Mr Wyatt said yesterday the rollout would begin in Cairns and Darwin in May. He said the syphilis outbreak was an “absolute priority” and had been targeted on a national basis since 2015 but more funding was needed because the states had not contained it.
“This is why the Chief Medical Officer is leading a nationally co-ordinated enhanced response to the outbreak in conjunction with states and territories who have the primary role for delivering sexual health services and dealing with infectious disease outbreaks,” Mr Wyatt said.
Professor Ward said adopting only a third of the policy would reduce its efficacy and cost the community more money to address the problem in the long term.
“We put it to them in December 2016 and they still haven’t rolled out any of it. I don’t mean to make any judgment about whether they are dragging their heels or not,” Professor Ward said.
Olga Havnen, chief executive of the Darwin-based Danila Dilba health service, said she was consulted on Professor Ward’s policy and expressed anger it had not been adopted in full.
“It is obscene, it is ridiculous. If you are going to tackle STIs then it would have made sense to do a comprehensive response,” she said. “This is a preventable disease and, I can tell you now, if this was happening in the major suburbs of Sydney or Melbourne there would have been urgent and immediate action.”
Retired Aboriginal magistrate Sue Gordon, who chaired the Howard government’s Northern Territory intervention taskforce, said it was about time state and federal governments took the issue seriously.

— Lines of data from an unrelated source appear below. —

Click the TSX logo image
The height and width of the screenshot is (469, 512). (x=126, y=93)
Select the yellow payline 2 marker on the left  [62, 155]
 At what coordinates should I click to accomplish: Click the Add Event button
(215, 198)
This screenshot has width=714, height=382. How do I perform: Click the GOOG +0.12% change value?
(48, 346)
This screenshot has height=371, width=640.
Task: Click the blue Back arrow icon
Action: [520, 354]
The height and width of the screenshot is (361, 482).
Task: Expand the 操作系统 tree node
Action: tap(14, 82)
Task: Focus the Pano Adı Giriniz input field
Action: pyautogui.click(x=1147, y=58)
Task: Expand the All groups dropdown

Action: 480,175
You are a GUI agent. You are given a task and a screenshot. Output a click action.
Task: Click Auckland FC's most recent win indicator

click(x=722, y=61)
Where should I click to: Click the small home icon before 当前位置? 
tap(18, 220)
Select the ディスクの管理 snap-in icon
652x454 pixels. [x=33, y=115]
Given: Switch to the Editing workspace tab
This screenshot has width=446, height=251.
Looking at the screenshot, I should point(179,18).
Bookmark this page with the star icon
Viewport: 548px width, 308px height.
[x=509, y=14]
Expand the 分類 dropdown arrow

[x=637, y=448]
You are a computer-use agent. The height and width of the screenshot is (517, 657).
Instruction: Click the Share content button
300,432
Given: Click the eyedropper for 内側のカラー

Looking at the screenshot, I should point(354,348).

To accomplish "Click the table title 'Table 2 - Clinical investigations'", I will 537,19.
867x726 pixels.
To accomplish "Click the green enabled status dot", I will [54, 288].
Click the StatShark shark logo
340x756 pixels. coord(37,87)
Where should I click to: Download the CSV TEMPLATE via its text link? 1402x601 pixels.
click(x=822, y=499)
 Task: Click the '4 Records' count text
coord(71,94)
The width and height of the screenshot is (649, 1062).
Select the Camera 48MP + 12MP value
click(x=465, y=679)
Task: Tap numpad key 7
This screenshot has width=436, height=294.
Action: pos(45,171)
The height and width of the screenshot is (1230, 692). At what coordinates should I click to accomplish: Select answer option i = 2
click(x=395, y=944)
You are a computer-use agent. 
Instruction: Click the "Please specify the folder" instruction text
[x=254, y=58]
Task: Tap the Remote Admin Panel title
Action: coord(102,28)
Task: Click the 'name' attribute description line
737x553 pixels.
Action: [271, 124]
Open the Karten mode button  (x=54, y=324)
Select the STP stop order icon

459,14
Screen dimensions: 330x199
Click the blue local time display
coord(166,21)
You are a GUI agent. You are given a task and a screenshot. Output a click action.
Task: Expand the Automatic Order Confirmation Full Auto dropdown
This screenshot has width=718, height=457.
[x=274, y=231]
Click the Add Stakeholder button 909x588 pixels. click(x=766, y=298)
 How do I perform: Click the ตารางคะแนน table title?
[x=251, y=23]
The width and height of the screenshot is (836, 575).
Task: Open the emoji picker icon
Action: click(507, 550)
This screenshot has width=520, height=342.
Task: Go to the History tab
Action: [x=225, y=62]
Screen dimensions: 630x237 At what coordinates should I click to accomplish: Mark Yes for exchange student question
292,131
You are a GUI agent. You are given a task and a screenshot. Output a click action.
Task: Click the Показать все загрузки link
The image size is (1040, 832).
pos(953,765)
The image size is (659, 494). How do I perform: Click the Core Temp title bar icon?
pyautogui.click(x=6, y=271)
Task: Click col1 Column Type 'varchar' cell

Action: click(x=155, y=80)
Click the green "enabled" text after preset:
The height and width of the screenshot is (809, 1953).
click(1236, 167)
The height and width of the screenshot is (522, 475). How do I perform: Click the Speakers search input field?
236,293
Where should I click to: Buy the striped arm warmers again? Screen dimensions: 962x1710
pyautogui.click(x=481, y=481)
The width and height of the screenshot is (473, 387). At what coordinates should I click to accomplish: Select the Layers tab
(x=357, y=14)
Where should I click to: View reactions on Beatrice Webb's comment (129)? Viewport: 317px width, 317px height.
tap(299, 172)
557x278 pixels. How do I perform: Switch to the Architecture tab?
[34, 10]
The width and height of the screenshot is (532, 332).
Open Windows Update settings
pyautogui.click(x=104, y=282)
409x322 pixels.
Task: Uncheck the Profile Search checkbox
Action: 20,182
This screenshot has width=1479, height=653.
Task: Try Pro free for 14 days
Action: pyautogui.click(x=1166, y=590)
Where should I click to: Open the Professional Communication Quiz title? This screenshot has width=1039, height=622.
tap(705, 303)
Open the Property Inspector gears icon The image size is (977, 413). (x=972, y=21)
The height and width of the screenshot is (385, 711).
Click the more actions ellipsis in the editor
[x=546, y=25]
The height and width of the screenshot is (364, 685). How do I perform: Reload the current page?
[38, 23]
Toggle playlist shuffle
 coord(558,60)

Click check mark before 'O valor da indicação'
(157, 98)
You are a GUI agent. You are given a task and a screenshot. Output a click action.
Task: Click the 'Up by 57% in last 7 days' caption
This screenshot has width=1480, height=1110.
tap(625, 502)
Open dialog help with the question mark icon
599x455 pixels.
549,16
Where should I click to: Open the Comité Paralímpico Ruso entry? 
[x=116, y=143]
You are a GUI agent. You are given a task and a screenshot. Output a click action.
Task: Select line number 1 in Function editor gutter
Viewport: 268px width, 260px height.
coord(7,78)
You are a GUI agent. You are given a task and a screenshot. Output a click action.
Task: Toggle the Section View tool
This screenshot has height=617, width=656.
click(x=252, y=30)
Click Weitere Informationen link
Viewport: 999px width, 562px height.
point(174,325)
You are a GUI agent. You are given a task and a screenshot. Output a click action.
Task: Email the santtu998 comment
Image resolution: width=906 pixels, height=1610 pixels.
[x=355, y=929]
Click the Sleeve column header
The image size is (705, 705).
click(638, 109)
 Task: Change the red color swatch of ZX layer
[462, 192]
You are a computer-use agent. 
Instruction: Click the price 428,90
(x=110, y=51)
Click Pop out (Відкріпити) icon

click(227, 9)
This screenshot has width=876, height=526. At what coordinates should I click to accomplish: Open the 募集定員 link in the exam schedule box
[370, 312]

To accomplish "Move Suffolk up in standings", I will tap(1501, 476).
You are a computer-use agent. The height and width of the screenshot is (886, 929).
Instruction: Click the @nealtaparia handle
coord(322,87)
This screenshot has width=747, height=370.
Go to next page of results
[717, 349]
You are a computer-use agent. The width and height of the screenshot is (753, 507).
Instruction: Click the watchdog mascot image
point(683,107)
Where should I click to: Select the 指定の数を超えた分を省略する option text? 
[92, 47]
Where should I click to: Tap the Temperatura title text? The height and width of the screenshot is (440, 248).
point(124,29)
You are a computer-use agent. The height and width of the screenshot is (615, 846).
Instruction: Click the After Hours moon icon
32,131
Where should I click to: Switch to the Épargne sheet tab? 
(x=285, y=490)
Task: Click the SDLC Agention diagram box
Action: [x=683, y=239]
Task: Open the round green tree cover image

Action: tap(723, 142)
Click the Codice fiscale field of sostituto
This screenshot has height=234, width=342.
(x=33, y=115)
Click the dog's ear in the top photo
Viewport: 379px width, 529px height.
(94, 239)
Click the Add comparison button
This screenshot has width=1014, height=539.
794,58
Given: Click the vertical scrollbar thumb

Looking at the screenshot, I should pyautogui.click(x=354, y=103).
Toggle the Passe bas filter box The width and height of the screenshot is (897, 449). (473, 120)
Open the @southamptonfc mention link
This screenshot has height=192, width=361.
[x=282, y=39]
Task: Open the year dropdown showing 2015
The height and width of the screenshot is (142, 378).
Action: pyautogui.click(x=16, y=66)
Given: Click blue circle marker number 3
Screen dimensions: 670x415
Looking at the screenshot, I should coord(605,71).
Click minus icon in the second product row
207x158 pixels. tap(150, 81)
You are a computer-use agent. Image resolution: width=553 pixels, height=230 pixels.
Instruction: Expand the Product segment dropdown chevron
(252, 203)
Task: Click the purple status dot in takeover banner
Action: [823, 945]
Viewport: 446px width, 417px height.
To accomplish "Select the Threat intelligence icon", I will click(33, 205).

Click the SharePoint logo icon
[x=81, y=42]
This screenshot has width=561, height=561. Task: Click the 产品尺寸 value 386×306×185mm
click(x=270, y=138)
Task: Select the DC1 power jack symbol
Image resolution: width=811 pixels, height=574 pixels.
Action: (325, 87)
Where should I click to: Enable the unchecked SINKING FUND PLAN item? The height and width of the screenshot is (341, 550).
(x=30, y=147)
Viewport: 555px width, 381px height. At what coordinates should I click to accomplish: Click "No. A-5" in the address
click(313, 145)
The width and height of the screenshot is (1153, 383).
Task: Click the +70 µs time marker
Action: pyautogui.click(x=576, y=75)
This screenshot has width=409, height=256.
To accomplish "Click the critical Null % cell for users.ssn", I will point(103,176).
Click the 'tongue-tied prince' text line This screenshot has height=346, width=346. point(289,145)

Labor indigenous senator Pat Dodson said: “The government has not taken the outbreak seriously enough and have not taken appropriate action to tackle the outbreak, otherwise we would not be in this situation.”
Part 2 **CORRECTION**
Minister for Indigenous Affairs Senator the Hon. Nigel Scullion
Correction to incorrect reporting in The Australian newspaper
Thursday 15 March 2018
Today’s Australian article by Greg Brown, Sex disease warning ignored, incorrectly states I ignored a letter by Senator Dean Smith in December 2016 regarding a plan to tackle increasing rates of Sexually Transmissible Infections (STIs) in the Indigenous population.
This is grossly misleading and entirely incorrect. I did not ignore Senator Smith’s letter or the request contained in it but referred it to the Indigenous Health portfolio as the relevant and appropriate portfolio with responsibility for Indigenous Health issues. I responded to Senator Smith on this basis.
Notwithstanding that States and Territories have primary responsibility for delivering sexual health services and dealing with infectious disease outbreaks, the Minister for Indigenous Health announced a nationally coordinated surge response in November last year to address the rising rates of STIs in the Aboriginal and Torres Strait Islander population.
The Minister for Indigenous Health, Ken Wyatt, has confirmed that the surge response is not “stalled” as The Australian has claimed and is being rolled out in partnership with the States and Territories as well as Aboriginal Community Controlled Health Organisations.
Questions about the status of the surge response or the proposal referred to in this article should be referred to the Department of Health, as is appropriate.
To suggest however that I ignored any warnings regarding the protection of human life is absolutely repugnant and appalling and I reject any such assertion unequivocally.
This is yet another example of ill-informed and incorrect reporting of Indigenous issues by The Australian newspaper.